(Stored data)
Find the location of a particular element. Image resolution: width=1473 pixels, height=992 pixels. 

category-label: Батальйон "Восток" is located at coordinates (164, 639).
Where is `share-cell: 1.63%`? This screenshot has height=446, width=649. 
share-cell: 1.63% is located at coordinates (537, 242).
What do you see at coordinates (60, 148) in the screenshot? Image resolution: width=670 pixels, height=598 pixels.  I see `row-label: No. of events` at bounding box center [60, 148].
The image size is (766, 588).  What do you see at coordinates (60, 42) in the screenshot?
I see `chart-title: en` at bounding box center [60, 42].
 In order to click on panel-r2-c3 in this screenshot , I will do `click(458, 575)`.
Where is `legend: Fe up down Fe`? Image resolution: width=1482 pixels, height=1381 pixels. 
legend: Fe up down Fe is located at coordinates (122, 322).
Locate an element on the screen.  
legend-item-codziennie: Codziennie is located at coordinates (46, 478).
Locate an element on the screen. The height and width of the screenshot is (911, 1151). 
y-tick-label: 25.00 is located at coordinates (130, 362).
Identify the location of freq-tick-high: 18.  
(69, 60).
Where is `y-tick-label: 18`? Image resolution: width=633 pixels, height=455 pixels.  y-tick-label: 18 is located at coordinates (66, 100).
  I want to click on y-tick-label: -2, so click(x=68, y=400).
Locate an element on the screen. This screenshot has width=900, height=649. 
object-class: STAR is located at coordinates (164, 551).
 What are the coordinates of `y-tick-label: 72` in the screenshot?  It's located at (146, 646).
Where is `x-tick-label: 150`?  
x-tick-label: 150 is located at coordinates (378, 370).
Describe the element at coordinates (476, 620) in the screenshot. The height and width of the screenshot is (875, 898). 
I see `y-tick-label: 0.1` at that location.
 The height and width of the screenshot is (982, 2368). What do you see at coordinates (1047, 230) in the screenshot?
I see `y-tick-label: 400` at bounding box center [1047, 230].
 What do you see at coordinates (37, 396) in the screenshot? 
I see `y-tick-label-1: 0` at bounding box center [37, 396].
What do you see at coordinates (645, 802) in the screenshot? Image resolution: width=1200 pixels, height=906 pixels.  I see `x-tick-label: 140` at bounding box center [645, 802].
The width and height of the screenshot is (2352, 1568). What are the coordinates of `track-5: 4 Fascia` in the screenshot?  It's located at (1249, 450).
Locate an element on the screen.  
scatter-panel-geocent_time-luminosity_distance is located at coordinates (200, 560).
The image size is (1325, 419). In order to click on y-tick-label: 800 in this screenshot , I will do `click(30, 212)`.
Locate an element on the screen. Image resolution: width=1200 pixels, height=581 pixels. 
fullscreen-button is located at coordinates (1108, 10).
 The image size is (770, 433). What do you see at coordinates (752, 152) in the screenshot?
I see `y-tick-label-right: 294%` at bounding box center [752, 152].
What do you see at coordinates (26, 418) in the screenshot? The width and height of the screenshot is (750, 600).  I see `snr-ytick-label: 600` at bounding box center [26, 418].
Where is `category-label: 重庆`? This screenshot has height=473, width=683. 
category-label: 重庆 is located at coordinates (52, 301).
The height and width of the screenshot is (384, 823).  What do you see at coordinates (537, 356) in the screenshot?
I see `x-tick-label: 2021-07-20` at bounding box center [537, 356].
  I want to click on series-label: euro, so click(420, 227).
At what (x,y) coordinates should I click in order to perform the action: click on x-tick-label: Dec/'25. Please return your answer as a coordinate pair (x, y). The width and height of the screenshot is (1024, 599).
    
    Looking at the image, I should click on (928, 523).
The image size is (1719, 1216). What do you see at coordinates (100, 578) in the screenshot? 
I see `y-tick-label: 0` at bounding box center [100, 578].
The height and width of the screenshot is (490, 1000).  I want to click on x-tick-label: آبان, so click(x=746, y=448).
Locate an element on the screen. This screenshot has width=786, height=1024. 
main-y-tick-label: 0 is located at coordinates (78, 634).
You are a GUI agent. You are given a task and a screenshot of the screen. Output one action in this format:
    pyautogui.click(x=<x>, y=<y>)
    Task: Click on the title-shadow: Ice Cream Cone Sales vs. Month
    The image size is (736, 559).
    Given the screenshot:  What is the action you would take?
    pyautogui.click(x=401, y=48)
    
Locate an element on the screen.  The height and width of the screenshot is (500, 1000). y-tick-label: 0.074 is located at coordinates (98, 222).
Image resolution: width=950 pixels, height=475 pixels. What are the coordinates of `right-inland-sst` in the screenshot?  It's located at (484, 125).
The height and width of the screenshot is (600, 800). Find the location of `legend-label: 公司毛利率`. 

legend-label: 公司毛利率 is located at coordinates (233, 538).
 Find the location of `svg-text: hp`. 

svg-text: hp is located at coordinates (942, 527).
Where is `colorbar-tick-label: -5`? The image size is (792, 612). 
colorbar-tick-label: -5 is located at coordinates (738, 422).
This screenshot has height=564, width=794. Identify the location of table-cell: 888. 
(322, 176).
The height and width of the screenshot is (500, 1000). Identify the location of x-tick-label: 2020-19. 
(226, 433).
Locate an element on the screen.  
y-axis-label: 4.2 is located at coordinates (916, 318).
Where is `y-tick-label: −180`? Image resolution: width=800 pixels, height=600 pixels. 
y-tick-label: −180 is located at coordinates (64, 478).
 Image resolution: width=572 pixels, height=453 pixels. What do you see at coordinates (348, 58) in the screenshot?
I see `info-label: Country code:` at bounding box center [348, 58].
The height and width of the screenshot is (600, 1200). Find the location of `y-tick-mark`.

* _Requirement_:
Can you put all of the stored data above into a numbered list, one line per item, with the blank lines left out?

* _Solved exercise_:
1. Find the location of a particular element. Image resolution: width=1473 pixels, height=992 pixels. 
2. category-label: Батальйон "Восток" is located at coordinates (164, 639).
3. Where is `share-cell: 1.63%`? This screenshot has height=446, width=649. 
4. share-cell: 1.63% is located at coordinates (537, 242).
5. What do you see at coordinates (60, 148) in the screenshot? Image resolution: width=670 pixels, height=598 pixels.  I see `row-label: No. of events` at bounding box center [60, 148].
6. The image size is (766, 588).  What do you see at coordinates (60, 42) in the screenshot?
7. I see `chart-title: en` at bounding box center [60, 42].
8.  In order to click on panel-r2-c3 in this screenshot , I will do `click(458, 575)`.
9. Where is `legend: Fe up down Fe`? Image resolution: width=1482 pixels, height=1381 pixels. 
10. legend: Fe up down Fe is located at coordinates (122, 322).
11. Locate an element on the screen.  
12. legend-item-codziennie: Codziennie is located at coordinates (46, 478).
13. Locate an element on the screen. The height and width of the screenshot is (911, 1151). 
14. y-tick-label: 25.00 is located at coordinates (130, 362).
15. Identify the location of freq-tick-high: 18.  
16. (69, 60).
17. Where is `y-tick-label: 18`? Image resolution: width=633 pixels, height=455 pixels.  y-tick-label: 18 is located at coordinates (66, 100).
18.   I want to click on y-tick-label: -2, so click(x=68, y=400).
19. Locate an element on the screen. This screenshot has width=900, height=649. 
20. object-class: STAR is located at coordinates (164, 551).
21.  What are the coordinates of `y-tick-label: 72` in the screenshot?  It's located at (146, 646).
22. Where is `x-tick-label: 150`?  
23. x-tick-label: 150 is located at coordinates (378, 370).
24. Describe the element at coordinates (476, 620) in the screenshot. The height and width of the screenshot is (875, 898). 
25. I see `y-tick-label: 0.1` at that location.
26.  The height and width of the screenshot is (982, 2368). What do you see at coordinates (1047, 230) in the screenshot?
27. I see `y-tick-label: 400` at bounding box center [1047, 230].
28.  What do you see at coordinates (37, 396) in the screenshot? 
29. I see `y-tick-label-1: 0` at bounding box center [37, 396].
30. What do you see at coordinates (645, 802) in the screenshot? Image resolution: width=1200 pixels, height=906 pixels.  I see `x-tick-label: 140` at bounding box center [645, 802].
31. The width and height of the screenshot is (2352, 1568). What are the coordinates of `track-5: 4 Fascia` in the screenshot?  It's located at (1249, 450).
32. Locate an element on the screen.  
33. scatter-panel-geocent_time-luminosity_distance is located at coordinates (200, 560).
34. The image size is (1325, 419). In order to click on y-tick-label: 800 in this screenshot , I will do `click(30, 212)`.
35. Locate an element on the screen. Image resolution: width=1200 pixels, height=581 pixels. 
36. fullscreen-button is located at coordinates (1108, 10).
37.  The image size is (770, 433). What do you see at coordinates (752, 152) in the screenshot?
38. I see `y-tick-label-right: 294%` at bounding box center [752, 152].
39. What do you see at coordinates (26, 418) in the screenshot? The width and height of the screenshot is (750, 600).  I see `snr-ytick-label: 600` at bounding box center [26, 418].
40. Where is `category-label: 重庆`? This screenshot has height=473, width=683. 
41. category-label: 重庆 is located at coordinates (52, 301).
42. The height and width of the screenshot is (384, 823).  What do you see at coordinates (537, 356) in the screenshot?
43. I see `x-tick-label: 2021-07-20` at bounding box center [537, 356].
44.   I want to click on series-label: euro, so click(420, 227).
45. At what (x,y) coordinates should I click in order to perform the action: click on x-tick-label: Dec/'25. Please return your answer as a coordinate pair (x, y). The width and height of the screenshot is (1024, 599).
46.     Looking at the image, I should click on (928, 523).
47. The image size is (1719, 1216). What do you see at coordinates (100, 578) in the screenshot? 
48. I see `y-tick-label: 0` at bounding box center [100, 578].
49. The height and width of the screenshot is (490, 1000).  I want to click on x-tick-label: آبان, so click(x=746, y=448).
50. Locate an element on the screen. This screenshot has width=786, height=1024. 
51. main-y-tick-label: 0 is located at coordinates (78, 634).
52. You are a GUI agent. You are given a task and a screenshot of the screen. Output one action in this format:
53.     pyautogui.click(x=<x>, y=<y>)
54.     Task: Click on the title-shadow: Ice Cream Cone Sales vs. Month
55.     The image size is (736, 559).
56.     Given the screenshot:  What is the action you would take?
57.     pyautogui.click(x=401, y=48)
58. Locate an element on the screen.  The height and width of the screenshot is (500, 1000). y-tick-label: 0.074 is located at coordinates (98, 222).
59. Image resolution: width=950 pixels, height=475 pixels. What are the coordinates of `right-inland-sst` in the screenshot?  It's located at (484, 125).
60. The height and width of the screenshot is (600, 800). Find the location of `legend-label: 公司毛利率`. 
61. legend-label: 公司毛利率 is located at coordinates (233, 538).
62.  Find the location of `svg-text: hp`. 
63. svg-text: hp is located at coordinates (942, 527).
64. Where is `colorbar-tick-label: -5`? The image size is (792, 612). 
65. colorbar-tick-label: -5 is located at coordinates (738, 422).
66. This screenshot has height=564, width=794. Identify the location of table-cell: 888. 
67. (322, 176).
68. The height and width of the screenshot is (500, 1000). Identify the location of x-tick-label: 2020-19. 
69. (226, 433).
70. Locate an element on the screen.  
71. y-axis-label: 4.2 is located at coordinates (916, 318).
72. Where is `y-tick-label: −180`? Image resolution: width=800 pixels, height=600 pixels. 
73. y-tick-label: −180 is located at coordinates (64, 478).
74.  Image resolution: width=572 pixels, height=453 pixels. What do you see at coordinates (348, 58) in the screenshot?
75. I see `info-label: Country code:` at bounding box center [348, 58].
76. The height and width of the screenshot is (600, 1200). Find the location of `y-tick-mark`.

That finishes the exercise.